#### DOCUMENT PASSAGE:
Even if you were actively looking for a new role, a certain amount of anger goes along with a layoff. It could be frustrating learning about the people who didn’t get laid off (like that guy whose messes you've been cleaning up for the last year) and comparing your perceived value to theirs.

It could be irritation at the timing (right after vacation, right before a holiday) and how that makes finding something new an even longer process. It might be the insult to injury when you realize that yesterday’s mission-critical work-all-night project has become irrelevant. In many cases, it might just be the maddening nature of someone else deciding when you don't get to do that job anymore instead of you getting to choose when it was time. Feeling that lack of control can be the most challenging part.

Sadness

Exiting a job abruptly leaves a big hole in your life, starting with a 9+ hour workday being replaced with dead air and uncertainty. People who earlier that day were coworkers, casual work friendships, or confidants now may be nothing at all now that you no longer share an employer.  

​The consistency of a morning routine, daily commute, and regularly scheduled meetings are replaced with a battle with the unknown that may last a week or a year. Sometimes, it’s easy to be hopeful about the future, and other times, it’s hard not to be mired in sadness about all the things you can’t control.

Fear

There is plenty to be afraid of. First, the idea of not having a paycheck is horrifying. Not knowing how long your severance check has to last is unnerving. Not having any idea how long your jobless period will last and what job you’ll end up with is sometimes unbearable.

​You may fear being unemployed endlessly and not being able to support yourself. You might worry about panicking and taking the first job offered to you. You could worry about holding out for something closer to the “perfect” job that may never come. You may even fear you will never get a job as good as the one you just had. On the worst days, when fear has given way to full-on catastrophizing, you could worry that you will lose your house, car, professional reputation, and everyone you've ever loved.

Records drawn from a data source
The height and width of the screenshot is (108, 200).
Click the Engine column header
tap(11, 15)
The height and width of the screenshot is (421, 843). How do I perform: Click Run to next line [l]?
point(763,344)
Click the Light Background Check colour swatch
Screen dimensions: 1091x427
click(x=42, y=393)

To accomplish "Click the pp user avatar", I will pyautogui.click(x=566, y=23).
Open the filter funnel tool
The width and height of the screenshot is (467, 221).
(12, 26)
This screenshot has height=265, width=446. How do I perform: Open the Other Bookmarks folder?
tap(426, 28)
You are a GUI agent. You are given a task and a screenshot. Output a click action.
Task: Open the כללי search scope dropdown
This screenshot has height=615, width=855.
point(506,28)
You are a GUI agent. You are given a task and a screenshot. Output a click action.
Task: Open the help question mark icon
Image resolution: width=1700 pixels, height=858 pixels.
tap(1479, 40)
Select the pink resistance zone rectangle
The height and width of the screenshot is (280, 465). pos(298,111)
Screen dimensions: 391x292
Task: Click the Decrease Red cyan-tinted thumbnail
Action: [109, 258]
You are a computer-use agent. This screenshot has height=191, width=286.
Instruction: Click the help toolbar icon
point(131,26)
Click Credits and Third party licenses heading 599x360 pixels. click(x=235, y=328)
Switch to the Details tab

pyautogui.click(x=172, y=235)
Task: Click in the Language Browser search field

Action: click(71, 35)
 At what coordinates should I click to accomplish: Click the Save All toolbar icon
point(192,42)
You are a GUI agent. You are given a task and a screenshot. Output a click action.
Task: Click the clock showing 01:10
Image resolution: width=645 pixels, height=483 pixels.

#### TASKS FOR THIS EXERCISE:
1. In the layoff passage, what can be the most challenging part of the anger?
2. Decide whether each statement agrees with the layoff passage, answering yes or no and quoting the words that settle it. (a) A layoff can bring anger even for someone who was already looking for a new role. (b) The period of uncertainty after a layoff is described as lasting less than a month. (c) A laid-off person may worry about panicking and accepting the first job offered.
3. Transcribe the layoff passage between "Exiting a job" and "you can’t control.", inclusive.

#### RESPONSES:
1. Feeling the lack of control can be the most challenging part.

2.
(a) Yes: "Even if you were actively looking for a new role, a certain amount of anger goes along with a layoff."
(b) No: "a battle with the unknown that may last a week or a year."
(c) Yes: "You might worry about panicking and taking the first job offered to you."

3.
Exiting a job abruptly leaves a big hole in your life, starting with a 9+ hour workday being replaced with dead air and uncertainty. People who earlier that day were coworkers, casual work friendships, or confidants now may be nothing at all now that you no longer share an employer.  

​The consistency of a morning routine, daily commute, and regularly scheduled meetings are replaced with a battle with the unknown that may last a week or a year. Sometimes, it’s easy to be hopeful about the future, and other times, it’s hard not to be mired in sadness about all the things you can’t control.